01:16:14 Mi spiegano
come era fatto lo stampo delle pietre.
In visita a un
magazzino dove sono conservati vari tipi di forche per manovrare tavelle,
tavelloni, “modellato”.
Mi mostrano i vari
tipi di forche in legno per infornare il materiale modellato o i coppi. All’interno
del forno c’erano quattro persone addette a posizionare il materiale e vi
resistevano non più di un’ora, un’ora e mezzo.
01:23:00 Tecnica per
riempire gli stampi delle pietre.
Scatto foto e si
commenta la foto della festa (pranzo) dei fornaciai.
01:27:00 Festa di
fine stagione - verso i Morti (fine ottobre inizio novembre) - dei dipendenti delle quattro fornaci Schiavon
(Casale, Portogruaro, Oriago e Padova. La festa era nel cortile della fornace;
si mangiava pasta asciutta (subioti),
formaggio, insalata…
Ogni fornace aveva
questa consuetudine.
01:30 “Pal copo”: siccome non pagava l’affitto, la famiglia del
fornaciaio era sempre a disposizione del padrone.
1988.02b (fino a 10:10)
01:31:56 A descuerta: vangare il terreno
superficiale quanto serve per arrivare alla falda d’argilla (spiega foto pubblicata
a pag. 75 del libro Sile: alla scoperta).
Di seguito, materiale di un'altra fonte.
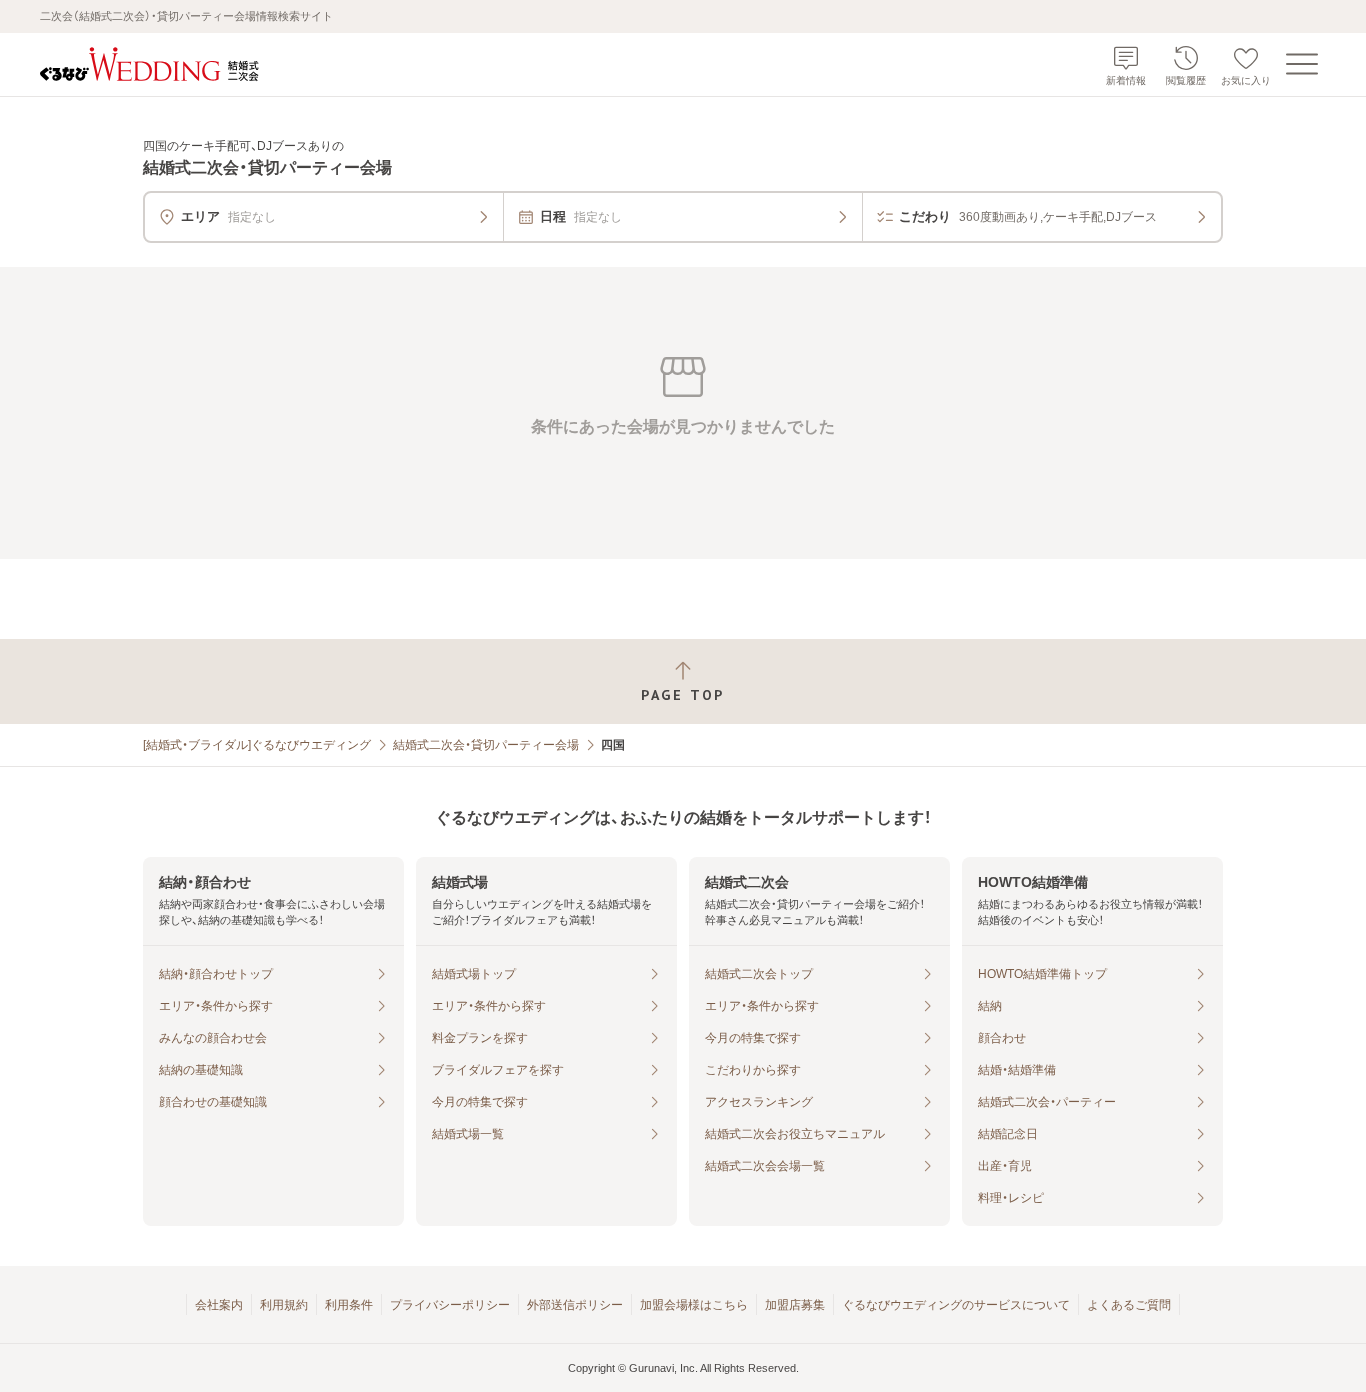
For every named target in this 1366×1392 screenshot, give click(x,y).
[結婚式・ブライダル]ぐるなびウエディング (257, 745)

Tipo di vanga, con “a sanca” [una staffa, barra laterale in ferro] per meglio spingere con il
piede.
01:37:20 Durante la descuerta, lavorare velocemente,
neanche tempo di fare i propri bisogni.
01:38:20 Ancora sul
vino: “se non ci fosse stato il vino che ci teneva un
po’ su, saremmo stati tutti k.o.” (Guerrino). Alcuni fornaciai bevevano
così tanto che i soldi della quindicina non gli bastavano per pagare il vino: in osteria scrivevano
su una scansia visibile a tutti - ad ogni quarto di vino bevuto e non
pagato - un 4 (na
caregheta) col nome del debitore, che quando prendeva la quindicina pagava
un po’, e la fila dei 4 si accorciava, per poi riallungarsi nei giorni seguenti.
01:40:00 Le pietre
del Sile andavano in gran parte a Venezia. Avevano tutte il marchio della
fornace.
In primo piano el paron Guido Schiavon con la moglie Elsa. |
NB - L'informatore che mi ha accompagnato
da Benetello e dagli altri testimoni
da Benetello e dagli altri testimoni
del lavoro nelle fornaci (e non solo) di Casale
è stato Bruno Gobbo, scultore in legno.